One thing that might help—while also smoothing over relations with Uncle Sam—would be more cooperation on natural gas development and trade.

China has been making steady if slow progress on reducing coal as a percentage of its energy mix: 56.8% of energy consumed in China came from coal last year, down from 69.2% in 2010. Despite an enormous renewable power investment binge in 2020, unleashed as part of the nation’s stimulus efforts, thermal coal power has also proved stubbornly resilient. In March, Chinese thermal power output rose 25.7% from a year earlier, outpacing overall power output growth by close to 10 percentage points.

Beijing’s policies on new coal power plants have also been highly mercurial in recent years. In early 2021, China had 247 gigawatts of coal power capacity under development according to the Center for Research on Energy and Clean Air. That is 21% above end-2019 levels and about six times the size of Germany’s entire coal fleet.

And as it happens, all those new wind turbines and solar power plants don’t actually mix well with coal power, which is less convenient to turn on and off than natural gas when the wind suddenly starts blowing or the sun stops shining. Until last year, China had been making good progress on reducing wind power wastage—only 3.4% of wind power went to waste in the first three quarters of 2020 compared with 17% in 2016, according to China’s energy regulator. But with 72 gigawatts of wind power added last year—roughly three times the average annual increase from 2015 to 2019—that happy trend might be hard to maintain.

Meanwhile the U.S., which is an increasingly significant natural gas exporter to Asia, is locked in a battle for market share with Qatar, Australia and others. Future U.S. export terminals would be more likely to become a reality with Chinese help—particularly since Qatar’s aggressive expansion plans are adding uncertainty to the calculus of American investors. Before Sino-U.S. relations nosedived in 2018, Sinopec was considering helping build the mooted Alaska LNG export terminal and pipeline project. And while China is buying plenty of American energy already this year, as of February it was still behind the levels needed to satisfy the phase one trade agreement negotiated by former President

Donald Trump,

according to research from the Peterson Institute for International Economics.

# Collected material:
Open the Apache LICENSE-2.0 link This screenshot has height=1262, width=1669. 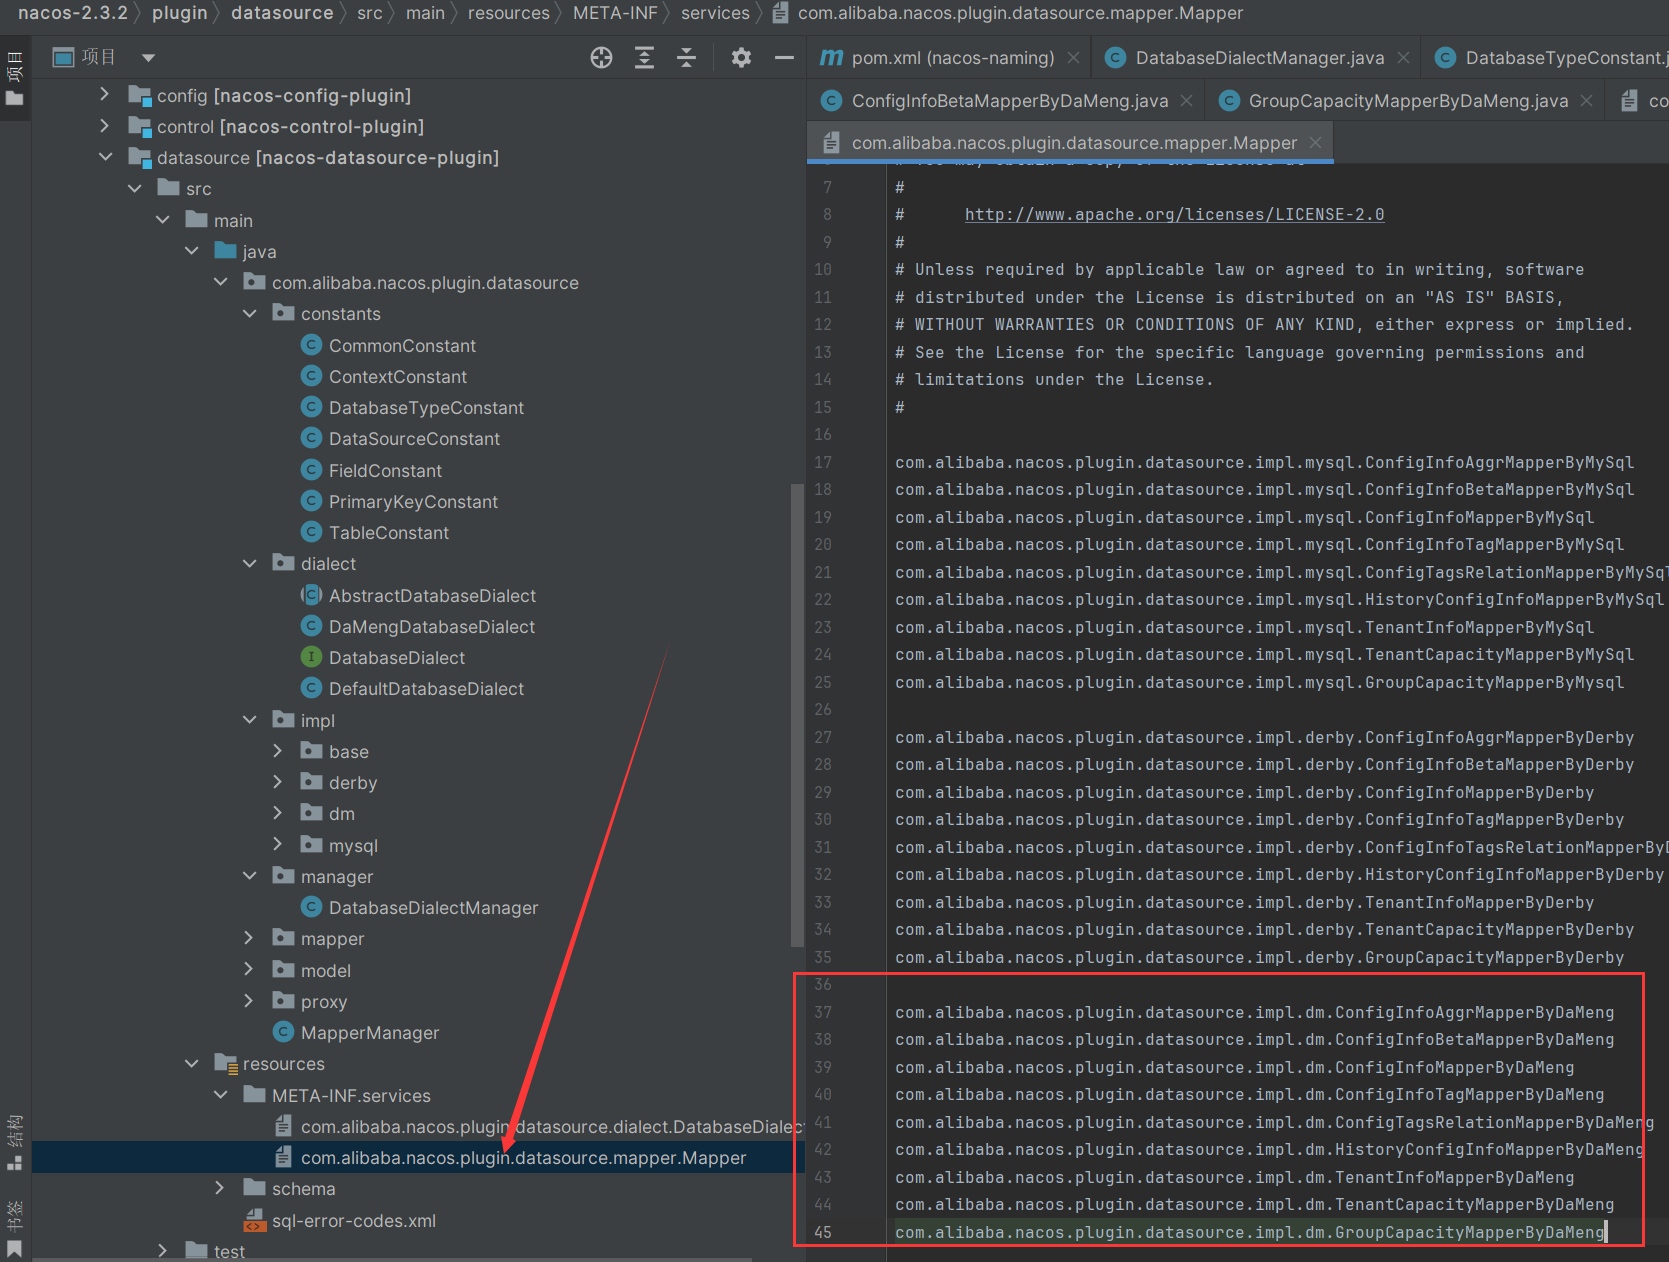[1174, 214]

# Problem statement:
Update the passage on China's coal and natural gas, starting with "And as it happens, all" and going on through "hard to maintain.", and write that part out again with "happy trend" changed to "positive trend".

# Output:
And as it happens, all those new wind turbines and solar power plants don’t actually mix well with coal power, which is less convenient to turn on and off than natural gas when the wind suddenly starts blowing or the sun stops shining. Until last year, China had been making good progress on reducing wind power wastage—only 3.4% of wind power went to waste in the first three quarters of 2020 compared with 17% in 2016, according to China’s energy regulator. But with 72 gigawatts of wind power added last year—roughly three times the average annual increase from 2015 to 2019—that positive trend might be hard to maintain.